So, your call was 100% correct and accurate.

Have a nice day

Rich
:asian:


----------



## Master of Blades (Oct 21, 2002)

Thankyou, I see your point and appreciate the advice and thankyou for not starting a new argument. It is nice to be right once in a while


----------



## Carbon2 (Oct 21, 2002)

Wow that was a terrific analogy!

Thanks for the insight into my goals and dreams.

Now I can make them REALITY!

Do you seriously think I care about your comments over the internet? Its the internet buddy.

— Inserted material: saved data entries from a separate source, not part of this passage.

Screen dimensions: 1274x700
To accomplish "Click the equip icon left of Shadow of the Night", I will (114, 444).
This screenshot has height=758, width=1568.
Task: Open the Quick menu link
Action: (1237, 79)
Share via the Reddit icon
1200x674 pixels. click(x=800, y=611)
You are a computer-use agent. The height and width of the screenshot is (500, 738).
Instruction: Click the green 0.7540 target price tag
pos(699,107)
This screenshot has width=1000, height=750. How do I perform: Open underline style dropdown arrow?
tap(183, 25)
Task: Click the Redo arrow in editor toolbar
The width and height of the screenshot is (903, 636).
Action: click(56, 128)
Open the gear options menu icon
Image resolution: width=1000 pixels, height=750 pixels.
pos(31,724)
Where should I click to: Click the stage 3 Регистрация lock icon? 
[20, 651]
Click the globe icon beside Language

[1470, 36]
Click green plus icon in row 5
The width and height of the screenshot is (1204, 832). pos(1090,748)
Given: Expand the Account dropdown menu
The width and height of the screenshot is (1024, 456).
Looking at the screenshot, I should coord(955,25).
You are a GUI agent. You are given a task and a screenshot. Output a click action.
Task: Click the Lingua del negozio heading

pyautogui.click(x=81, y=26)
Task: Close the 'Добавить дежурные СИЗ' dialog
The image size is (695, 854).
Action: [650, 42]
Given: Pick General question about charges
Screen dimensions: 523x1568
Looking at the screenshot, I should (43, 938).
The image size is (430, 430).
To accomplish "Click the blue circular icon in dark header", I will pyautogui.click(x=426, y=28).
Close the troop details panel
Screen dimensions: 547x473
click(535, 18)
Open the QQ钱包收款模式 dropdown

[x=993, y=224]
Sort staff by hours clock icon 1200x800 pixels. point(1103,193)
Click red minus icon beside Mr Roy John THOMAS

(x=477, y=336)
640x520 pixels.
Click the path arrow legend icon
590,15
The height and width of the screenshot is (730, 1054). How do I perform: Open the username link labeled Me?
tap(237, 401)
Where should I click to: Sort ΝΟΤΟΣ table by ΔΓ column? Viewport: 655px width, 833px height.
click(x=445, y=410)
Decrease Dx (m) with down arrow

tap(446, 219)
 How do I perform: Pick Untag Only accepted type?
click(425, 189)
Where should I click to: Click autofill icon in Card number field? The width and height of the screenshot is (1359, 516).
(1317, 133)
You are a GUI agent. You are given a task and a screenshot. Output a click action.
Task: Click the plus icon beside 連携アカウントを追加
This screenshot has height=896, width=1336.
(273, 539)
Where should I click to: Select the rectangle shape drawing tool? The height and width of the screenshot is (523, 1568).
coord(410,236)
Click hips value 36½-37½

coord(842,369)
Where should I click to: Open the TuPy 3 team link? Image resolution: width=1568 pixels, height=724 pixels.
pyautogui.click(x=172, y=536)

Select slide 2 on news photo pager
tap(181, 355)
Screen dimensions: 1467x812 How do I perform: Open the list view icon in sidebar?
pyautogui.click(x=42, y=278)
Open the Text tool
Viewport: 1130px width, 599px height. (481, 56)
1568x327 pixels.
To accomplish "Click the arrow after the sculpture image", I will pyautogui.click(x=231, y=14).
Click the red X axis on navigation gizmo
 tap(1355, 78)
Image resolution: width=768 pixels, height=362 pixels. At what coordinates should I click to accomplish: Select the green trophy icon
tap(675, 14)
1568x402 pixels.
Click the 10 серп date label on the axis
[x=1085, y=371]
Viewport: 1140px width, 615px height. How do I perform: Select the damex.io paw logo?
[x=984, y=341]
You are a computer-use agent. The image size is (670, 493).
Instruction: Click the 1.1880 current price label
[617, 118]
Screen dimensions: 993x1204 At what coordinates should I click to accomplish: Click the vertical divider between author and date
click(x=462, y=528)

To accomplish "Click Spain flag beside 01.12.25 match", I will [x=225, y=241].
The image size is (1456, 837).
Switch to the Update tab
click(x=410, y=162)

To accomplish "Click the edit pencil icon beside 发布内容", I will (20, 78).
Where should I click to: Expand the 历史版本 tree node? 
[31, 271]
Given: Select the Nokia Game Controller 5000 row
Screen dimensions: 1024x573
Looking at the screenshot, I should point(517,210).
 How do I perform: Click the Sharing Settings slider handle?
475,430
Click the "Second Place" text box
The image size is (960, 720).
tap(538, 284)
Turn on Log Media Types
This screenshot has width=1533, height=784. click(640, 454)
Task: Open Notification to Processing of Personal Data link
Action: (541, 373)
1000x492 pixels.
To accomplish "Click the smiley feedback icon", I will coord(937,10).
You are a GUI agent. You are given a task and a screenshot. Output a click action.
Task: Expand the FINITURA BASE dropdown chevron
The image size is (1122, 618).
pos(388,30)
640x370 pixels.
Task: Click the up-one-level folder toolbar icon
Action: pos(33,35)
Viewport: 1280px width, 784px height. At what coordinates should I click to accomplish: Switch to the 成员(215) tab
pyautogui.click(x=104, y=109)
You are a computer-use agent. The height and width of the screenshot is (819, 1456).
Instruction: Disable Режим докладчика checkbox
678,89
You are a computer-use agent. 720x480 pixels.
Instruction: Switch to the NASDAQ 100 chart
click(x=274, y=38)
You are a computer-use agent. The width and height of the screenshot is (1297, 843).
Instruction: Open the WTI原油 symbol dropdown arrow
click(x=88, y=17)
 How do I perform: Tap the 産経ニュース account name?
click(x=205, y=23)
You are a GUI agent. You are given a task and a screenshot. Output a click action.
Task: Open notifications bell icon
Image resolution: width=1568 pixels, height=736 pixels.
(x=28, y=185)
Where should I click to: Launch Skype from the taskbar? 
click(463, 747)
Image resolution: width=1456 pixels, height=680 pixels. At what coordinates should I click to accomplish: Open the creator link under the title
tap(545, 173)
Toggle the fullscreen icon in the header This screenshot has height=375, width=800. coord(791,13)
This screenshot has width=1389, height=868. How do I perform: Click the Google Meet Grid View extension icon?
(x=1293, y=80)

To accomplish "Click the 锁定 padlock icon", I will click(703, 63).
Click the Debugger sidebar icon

You put me down for the same thing your doing....sigh its so sad the circles we live in our lives.


----------



## Richard S. (Oct 22, 2002)

carbon, you are an arrogant idiot, im glad you were banned.


----------



## Master of Blades (Oct 22, 2002)

Im really starting to like this place..........:rofl:


----------



## Master of Blades (Mar 30, 2003)

Goddamn I sound smart in this one too.......staying too long into this place really does make you like Gou!


----------



## jfarnsworth (Mar 30, 2003)

> _Originally posted by Master of Blades _
> *Goddamn I sound smart in this one too.......staying too long into this place really does make you like Gou!  *



Another revived thread.  
1. Quit swearing Jr.  
2. You will never be as good as Gou.
3. You won't be as good as the rest of us kenpo people either.
4. Quit your swearing.


----------



## Master of Blades (Mar 30, 2003)

> _Originally posted by jfarnsworth _
> *Another revived thread.
> 1. Quit swearing Jr.
> 2. You will never be as good as Gou.
> ...



Stop trying to be responsible and read of the Gou Ronin posts.....you would know that I am now being seriouse until Wednsday. No need to tell me not to swear :asian:


----------



## jfarnsworth (Mar 30, 2003)

> _Originally posted by Master of Blades _
> *Stop trying to be responsible and read of the Gou Ronin posts.....you would know that I am now being seriouse until Wednsday. No need to tell me not to swear :asian: *



Sure, Whatever.  :shrug:


----------